▸ Directions for this task
Write out, word for word, every line from the one containing "Screen dimensions: 1120x1066" through the final line of the records.

[[ Records supplied, beginning ]]

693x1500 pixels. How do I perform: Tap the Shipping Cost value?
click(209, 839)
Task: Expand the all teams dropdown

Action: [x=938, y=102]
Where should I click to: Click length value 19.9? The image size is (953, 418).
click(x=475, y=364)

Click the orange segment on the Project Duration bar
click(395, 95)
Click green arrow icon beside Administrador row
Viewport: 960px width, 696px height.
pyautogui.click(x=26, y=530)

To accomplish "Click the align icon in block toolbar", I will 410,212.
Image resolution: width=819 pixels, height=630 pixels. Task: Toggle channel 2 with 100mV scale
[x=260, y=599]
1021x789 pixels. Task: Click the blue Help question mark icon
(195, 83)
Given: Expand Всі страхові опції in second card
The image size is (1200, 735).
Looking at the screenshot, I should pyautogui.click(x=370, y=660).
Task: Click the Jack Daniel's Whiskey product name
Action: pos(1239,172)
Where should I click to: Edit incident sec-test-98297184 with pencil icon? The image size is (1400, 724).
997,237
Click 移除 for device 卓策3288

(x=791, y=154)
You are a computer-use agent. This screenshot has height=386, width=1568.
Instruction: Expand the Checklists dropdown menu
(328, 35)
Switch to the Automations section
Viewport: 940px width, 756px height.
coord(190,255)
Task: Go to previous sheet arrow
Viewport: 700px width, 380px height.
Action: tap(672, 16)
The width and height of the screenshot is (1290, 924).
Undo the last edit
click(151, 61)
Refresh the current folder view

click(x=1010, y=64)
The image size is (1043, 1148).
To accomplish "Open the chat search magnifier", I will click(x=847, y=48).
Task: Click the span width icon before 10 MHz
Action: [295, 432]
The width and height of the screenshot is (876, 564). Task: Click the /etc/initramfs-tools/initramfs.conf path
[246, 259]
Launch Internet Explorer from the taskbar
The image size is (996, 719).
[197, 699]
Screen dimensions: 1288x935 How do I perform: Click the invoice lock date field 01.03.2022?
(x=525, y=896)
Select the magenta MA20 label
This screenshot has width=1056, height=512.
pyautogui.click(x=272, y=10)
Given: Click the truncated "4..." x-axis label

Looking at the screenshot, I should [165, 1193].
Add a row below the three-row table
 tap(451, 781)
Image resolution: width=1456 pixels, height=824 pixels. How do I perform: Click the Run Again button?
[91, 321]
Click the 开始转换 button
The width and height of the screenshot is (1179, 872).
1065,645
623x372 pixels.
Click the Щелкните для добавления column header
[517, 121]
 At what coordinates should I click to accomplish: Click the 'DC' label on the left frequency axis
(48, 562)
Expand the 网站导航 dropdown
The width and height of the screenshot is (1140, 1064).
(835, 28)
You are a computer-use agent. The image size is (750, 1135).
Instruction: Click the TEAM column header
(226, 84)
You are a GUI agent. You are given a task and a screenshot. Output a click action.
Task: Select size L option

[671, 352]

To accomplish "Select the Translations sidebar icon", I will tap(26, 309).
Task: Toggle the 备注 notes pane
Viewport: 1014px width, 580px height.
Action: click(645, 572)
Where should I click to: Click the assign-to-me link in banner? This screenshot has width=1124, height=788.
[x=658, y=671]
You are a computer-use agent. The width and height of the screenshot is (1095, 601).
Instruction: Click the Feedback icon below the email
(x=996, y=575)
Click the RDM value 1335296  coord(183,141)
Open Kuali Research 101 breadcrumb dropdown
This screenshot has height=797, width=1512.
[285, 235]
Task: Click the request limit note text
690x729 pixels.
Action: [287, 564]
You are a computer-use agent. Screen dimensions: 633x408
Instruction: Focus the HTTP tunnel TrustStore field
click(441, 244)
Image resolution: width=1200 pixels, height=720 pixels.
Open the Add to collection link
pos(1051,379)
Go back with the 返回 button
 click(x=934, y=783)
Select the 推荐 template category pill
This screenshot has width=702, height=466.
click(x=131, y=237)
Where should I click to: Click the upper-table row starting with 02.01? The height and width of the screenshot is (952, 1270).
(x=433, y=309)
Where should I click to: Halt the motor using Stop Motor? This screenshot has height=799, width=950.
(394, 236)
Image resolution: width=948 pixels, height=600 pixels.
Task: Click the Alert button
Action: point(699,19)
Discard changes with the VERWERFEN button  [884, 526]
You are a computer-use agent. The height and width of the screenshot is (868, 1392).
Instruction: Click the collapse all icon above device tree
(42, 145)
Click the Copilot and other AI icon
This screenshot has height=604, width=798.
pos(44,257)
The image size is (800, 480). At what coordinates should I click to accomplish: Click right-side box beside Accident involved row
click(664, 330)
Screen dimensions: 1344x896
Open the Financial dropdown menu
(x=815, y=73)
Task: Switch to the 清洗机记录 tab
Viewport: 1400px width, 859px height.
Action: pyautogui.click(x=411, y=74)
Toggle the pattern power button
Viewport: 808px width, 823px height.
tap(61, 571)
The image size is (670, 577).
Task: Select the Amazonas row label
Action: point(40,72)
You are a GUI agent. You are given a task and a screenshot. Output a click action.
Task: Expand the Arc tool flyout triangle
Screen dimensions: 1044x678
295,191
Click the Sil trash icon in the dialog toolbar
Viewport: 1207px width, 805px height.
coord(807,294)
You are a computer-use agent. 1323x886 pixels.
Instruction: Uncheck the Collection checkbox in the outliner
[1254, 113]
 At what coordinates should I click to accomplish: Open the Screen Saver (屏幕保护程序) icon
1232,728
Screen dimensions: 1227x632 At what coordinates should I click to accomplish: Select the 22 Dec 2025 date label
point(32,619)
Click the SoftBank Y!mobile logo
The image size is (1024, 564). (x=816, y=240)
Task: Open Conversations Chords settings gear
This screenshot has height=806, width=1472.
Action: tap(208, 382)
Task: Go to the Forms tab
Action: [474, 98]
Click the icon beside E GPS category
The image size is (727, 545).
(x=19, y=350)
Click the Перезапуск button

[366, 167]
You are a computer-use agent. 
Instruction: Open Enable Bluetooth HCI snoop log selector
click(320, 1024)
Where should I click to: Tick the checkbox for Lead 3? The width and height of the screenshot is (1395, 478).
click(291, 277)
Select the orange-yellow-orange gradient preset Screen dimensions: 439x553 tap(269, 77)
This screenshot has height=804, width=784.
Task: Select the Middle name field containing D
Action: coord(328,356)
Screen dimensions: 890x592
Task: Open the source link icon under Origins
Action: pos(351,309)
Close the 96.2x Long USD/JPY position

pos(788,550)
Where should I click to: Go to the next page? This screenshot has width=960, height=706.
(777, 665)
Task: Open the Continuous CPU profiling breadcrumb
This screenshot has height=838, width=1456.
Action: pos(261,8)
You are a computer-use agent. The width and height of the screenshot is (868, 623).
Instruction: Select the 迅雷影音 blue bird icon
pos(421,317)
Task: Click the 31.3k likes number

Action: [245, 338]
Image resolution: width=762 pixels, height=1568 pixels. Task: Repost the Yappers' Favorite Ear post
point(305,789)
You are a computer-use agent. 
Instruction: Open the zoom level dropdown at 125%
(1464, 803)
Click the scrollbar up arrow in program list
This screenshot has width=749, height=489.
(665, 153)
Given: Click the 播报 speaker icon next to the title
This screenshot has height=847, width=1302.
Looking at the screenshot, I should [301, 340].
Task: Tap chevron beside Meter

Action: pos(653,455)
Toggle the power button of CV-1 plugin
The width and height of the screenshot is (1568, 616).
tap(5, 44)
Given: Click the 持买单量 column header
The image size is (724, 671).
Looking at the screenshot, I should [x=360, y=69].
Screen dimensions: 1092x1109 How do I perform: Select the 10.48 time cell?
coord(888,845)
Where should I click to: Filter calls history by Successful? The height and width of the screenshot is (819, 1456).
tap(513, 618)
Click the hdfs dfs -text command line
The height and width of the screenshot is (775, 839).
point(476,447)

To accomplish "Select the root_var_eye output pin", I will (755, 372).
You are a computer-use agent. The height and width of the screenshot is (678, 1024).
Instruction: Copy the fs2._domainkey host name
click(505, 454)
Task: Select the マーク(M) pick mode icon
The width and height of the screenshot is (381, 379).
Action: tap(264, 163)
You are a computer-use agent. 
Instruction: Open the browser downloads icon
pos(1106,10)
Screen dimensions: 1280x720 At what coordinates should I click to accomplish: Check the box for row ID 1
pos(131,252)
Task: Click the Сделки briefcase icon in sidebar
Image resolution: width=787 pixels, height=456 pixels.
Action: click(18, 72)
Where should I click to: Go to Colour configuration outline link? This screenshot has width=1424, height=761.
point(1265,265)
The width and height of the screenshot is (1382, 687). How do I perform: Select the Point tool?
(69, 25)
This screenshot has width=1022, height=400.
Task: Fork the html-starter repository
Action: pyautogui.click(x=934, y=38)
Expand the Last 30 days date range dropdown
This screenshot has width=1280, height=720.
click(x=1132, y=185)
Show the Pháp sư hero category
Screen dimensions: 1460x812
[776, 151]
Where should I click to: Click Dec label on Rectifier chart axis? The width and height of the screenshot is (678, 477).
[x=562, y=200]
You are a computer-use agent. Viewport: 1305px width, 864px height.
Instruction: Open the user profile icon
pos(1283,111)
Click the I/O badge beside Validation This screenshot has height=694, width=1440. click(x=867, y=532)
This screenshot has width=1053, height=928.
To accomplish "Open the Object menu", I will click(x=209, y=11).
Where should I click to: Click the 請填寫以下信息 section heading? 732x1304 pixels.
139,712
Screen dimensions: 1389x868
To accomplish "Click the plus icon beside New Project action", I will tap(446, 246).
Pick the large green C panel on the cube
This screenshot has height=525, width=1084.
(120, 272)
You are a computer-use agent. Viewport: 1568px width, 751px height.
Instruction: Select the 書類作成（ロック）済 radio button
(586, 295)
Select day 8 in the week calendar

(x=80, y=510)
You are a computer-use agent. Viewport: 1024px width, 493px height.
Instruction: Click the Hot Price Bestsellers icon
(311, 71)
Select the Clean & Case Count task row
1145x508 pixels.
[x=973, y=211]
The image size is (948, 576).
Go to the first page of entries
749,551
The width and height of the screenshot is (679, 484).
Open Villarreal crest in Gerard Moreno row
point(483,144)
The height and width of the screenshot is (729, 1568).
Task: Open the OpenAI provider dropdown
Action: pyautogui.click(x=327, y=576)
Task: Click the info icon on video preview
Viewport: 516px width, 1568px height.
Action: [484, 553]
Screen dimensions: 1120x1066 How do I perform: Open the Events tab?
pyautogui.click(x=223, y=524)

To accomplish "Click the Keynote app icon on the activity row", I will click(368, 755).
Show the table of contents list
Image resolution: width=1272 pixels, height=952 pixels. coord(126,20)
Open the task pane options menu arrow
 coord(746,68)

[[ Records supplied, end ]]

▸ Task answer
Screen dimensions: 1120x1066 How do I perform: Open the Events tab?
pyautogui.click(x=223, y=524)

To accomplish "Click the Keynote app icon on the activity row", I will click(368, 755).
Show the table of contents list
Image resolution: width=1272 pixels, height=952 pixels. coord(126,20)
Open the task pane options menu arrow
 coord(746,68)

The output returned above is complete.